Secondly, the government asserted that the scheme offered a protective shield of privacy and anonymity to donors. It argued that without such safeguards, donors might be vulnerable to harassment or intimidation from rival political factions or state authorities if their identities were disclosed.

Thirdly, the government emphasized the scheme's role in diminishing political parties' reliance on cash donations, which it characterized as opaque and susceptible to misuse.

Furthermore, the government cited recommendations from various expert committees and reports, including those from the Law Commission, the Election Commission, and the NITI Aayog. These endorsements, it argued, lent credibility to the electoral bonds scheme as a legitimate mechanism for political funding.

Lastly, the government defended the scheme as a valid exercise of its policy-making prerogatives and legislative authority. It contended that absent clear evidence of arbitrariness or unreasonableness, judicial intervention in matters of policy formulation should be minimal.

What is the significance and impact of the verdict?

The court's ruling marks a significant milestone in upholding the foundational principles of democracy, transparency, and accountability. It ensures citizens' access to crucial information, including details of electoral bond donors and recipients, thereby reinforcing the right to information and freedom of expression. Moreover, the verdict bolsters the integrity of the electoral process by curbing the undue influence of money power and corporate interests, mitigating the risk of quid pro quo arrangements and corruption. Additionally, it serves to safeguard the nation's sovereignty and integrity by preventing the infusion of foreign funds and black money into the political domain.

Furthermore, the ruling sheds light on the government's assertions regarding the electoral bonds scheme as a means to reform political funding. Instead, it exposes the scheme's regressive nature, which runs counter to democratic principles and constitutional values. The judgment also raises pertinent questions regarding the legitimacy of amendments made to facilitate the scheme, particularly the circumvention of parliamentary scrutiny through the classification of bills as money bills.

Looking ahead, the verdict underscores the imperative for comprehensive electoral reforms and a participatory approach to address the pervasive issue of money in politics.
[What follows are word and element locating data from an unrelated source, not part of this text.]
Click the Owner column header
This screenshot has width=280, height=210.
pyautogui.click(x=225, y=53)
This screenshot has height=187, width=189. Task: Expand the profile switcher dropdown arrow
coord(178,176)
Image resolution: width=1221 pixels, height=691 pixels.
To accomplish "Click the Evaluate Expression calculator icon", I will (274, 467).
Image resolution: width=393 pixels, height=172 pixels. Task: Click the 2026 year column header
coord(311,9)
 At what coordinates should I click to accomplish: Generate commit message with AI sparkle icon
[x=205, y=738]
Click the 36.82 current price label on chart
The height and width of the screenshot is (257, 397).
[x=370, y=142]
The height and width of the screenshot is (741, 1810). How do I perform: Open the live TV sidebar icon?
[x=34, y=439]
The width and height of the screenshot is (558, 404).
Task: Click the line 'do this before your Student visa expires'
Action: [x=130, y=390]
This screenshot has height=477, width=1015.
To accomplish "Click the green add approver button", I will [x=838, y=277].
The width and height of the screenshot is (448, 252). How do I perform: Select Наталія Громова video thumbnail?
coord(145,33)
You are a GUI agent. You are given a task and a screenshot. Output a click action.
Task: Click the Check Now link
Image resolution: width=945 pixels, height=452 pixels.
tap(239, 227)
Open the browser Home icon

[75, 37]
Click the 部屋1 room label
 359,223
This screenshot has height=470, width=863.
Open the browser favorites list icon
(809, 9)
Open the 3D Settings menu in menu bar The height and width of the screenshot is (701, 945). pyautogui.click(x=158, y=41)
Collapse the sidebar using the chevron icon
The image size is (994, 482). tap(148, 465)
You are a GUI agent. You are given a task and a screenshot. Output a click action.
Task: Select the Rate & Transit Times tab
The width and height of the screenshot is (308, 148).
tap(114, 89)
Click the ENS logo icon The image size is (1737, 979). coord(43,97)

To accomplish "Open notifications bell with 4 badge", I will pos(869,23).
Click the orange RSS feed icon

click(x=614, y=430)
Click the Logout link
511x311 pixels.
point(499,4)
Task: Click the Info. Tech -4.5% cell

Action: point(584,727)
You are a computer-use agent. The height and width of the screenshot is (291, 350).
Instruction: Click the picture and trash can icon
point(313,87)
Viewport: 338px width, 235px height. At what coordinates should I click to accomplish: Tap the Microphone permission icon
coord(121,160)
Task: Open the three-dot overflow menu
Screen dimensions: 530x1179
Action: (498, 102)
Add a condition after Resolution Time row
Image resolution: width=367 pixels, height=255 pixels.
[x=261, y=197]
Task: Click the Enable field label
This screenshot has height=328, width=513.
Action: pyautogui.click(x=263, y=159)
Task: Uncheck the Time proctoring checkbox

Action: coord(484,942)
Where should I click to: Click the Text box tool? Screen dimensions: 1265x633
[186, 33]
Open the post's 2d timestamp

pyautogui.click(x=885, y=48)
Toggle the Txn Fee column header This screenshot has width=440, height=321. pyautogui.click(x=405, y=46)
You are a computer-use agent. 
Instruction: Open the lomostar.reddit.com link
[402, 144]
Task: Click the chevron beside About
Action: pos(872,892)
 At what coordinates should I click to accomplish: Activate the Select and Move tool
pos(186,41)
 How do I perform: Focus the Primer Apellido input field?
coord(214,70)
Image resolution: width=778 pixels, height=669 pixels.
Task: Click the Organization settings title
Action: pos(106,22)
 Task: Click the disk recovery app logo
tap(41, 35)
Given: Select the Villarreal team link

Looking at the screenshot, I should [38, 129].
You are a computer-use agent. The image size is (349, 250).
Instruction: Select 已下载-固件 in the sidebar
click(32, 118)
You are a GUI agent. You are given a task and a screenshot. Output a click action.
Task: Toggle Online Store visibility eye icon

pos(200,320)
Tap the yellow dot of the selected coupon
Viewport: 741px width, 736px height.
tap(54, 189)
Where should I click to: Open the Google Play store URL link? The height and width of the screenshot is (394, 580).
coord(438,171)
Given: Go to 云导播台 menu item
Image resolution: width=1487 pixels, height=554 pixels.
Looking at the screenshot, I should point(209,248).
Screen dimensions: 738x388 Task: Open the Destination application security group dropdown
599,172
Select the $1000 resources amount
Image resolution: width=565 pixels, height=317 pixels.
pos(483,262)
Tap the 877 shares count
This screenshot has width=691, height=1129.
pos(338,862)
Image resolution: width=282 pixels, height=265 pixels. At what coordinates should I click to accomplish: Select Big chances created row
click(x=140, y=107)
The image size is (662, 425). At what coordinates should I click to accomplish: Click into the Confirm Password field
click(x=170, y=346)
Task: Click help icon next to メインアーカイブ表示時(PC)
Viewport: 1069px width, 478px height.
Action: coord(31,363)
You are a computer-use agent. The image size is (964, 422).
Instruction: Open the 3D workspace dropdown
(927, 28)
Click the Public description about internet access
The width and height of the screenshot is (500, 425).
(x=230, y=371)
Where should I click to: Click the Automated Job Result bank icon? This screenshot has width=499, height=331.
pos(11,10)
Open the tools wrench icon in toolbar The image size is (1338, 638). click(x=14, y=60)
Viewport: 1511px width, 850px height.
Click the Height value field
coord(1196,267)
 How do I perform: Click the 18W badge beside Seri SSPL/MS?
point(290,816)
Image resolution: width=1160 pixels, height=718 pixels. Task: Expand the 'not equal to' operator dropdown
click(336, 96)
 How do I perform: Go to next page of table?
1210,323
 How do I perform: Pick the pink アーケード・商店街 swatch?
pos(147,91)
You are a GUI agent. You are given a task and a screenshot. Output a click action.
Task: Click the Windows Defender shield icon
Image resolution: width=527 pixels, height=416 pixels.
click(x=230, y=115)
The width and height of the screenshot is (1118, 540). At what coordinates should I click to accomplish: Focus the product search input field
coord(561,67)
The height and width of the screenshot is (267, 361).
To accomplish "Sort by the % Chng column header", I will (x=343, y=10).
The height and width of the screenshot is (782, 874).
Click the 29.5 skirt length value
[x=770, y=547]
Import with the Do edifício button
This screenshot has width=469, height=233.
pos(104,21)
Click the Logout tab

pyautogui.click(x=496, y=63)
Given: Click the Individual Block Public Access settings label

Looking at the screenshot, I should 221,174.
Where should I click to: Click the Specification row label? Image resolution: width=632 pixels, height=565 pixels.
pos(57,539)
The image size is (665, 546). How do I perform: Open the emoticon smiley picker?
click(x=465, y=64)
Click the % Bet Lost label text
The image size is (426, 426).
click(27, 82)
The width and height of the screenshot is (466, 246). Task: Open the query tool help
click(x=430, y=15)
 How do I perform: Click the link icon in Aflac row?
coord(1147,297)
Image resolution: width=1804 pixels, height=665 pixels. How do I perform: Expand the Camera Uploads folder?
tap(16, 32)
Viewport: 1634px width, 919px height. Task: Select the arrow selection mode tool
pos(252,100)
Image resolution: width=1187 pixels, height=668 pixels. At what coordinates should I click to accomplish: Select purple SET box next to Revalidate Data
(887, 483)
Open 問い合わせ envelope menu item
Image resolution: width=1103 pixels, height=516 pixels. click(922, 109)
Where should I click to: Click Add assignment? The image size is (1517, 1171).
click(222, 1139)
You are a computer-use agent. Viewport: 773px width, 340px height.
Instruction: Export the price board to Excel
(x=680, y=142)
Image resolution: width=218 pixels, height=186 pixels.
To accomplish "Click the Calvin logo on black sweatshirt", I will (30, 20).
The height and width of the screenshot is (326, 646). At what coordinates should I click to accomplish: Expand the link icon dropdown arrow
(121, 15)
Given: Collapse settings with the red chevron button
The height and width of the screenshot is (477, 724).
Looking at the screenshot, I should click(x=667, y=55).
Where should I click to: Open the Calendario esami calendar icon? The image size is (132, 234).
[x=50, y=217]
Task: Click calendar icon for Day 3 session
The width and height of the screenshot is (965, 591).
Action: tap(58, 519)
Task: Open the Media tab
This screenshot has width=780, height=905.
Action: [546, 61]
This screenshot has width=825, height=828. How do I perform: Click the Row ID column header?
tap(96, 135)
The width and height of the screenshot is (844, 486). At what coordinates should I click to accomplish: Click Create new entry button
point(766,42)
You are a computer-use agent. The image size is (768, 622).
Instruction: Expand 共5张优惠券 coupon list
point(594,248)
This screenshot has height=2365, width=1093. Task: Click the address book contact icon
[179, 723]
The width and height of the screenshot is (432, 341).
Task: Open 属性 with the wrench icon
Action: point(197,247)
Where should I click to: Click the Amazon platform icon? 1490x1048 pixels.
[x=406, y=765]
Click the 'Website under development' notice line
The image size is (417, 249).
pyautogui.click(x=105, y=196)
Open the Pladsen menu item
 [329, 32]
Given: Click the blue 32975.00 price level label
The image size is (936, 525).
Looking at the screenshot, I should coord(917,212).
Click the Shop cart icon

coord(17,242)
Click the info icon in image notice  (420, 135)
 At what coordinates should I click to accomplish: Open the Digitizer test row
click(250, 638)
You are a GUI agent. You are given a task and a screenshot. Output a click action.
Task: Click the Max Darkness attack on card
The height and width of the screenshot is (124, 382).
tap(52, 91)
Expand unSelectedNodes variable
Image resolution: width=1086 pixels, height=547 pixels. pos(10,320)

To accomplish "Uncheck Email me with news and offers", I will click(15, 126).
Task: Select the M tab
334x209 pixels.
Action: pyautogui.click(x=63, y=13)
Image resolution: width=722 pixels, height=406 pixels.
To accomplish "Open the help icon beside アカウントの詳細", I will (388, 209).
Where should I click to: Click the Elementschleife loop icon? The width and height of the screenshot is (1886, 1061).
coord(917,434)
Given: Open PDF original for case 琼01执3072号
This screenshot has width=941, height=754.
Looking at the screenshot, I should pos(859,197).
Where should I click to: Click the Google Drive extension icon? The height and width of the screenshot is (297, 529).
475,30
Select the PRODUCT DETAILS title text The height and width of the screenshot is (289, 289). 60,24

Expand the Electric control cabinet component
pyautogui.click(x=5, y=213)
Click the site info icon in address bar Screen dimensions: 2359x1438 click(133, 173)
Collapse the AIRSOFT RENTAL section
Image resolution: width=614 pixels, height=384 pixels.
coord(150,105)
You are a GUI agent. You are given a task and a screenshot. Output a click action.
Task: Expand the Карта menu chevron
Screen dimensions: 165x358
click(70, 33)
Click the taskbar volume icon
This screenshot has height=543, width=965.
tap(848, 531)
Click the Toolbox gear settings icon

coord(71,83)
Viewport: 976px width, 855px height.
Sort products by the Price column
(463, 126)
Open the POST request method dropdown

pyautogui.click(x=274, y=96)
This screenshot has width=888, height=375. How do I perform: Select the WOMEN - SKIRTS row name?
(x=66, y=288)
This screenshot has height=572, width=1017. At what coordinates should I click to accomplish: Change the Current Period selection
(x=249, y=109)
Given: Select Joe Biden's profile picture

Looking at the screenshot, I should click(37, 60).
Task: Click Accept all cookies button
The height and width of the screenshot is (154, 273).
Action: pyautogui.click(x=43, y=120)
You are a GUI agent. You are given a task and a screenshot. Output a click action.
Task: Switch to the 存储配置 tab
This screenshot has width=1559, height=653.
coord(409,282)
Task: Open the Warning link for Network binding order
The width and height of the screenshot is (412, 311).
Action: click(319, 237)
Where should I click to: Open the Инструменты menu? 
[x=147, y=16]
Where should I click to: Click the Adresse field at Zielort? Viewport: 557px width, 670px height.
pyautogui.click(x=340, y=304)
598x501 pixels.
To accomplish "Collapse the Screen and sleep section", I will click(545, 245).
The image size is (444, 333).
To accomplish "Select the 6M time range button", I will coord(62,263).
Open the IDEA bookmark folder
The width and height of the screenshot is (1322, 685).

It emphasizes the need for accountability mechanisms to ensure that political parties and candidates remain answerable to the electorate and the law. Ultimately, the court's decision signifies a triumph for democracy and the rule of law, reaffirming the judiciary's role as the guardian of constitutional principles.

In essence, the verdict heralds a new chapter in India's electoral landscape, one characterized by transparency, accountability, and public trust. It serves as a rallying call for the replacement of the electoral bonds scheme with a more transparent and accountable system of political funding, aligned with the interests of the people and the nation as a whole.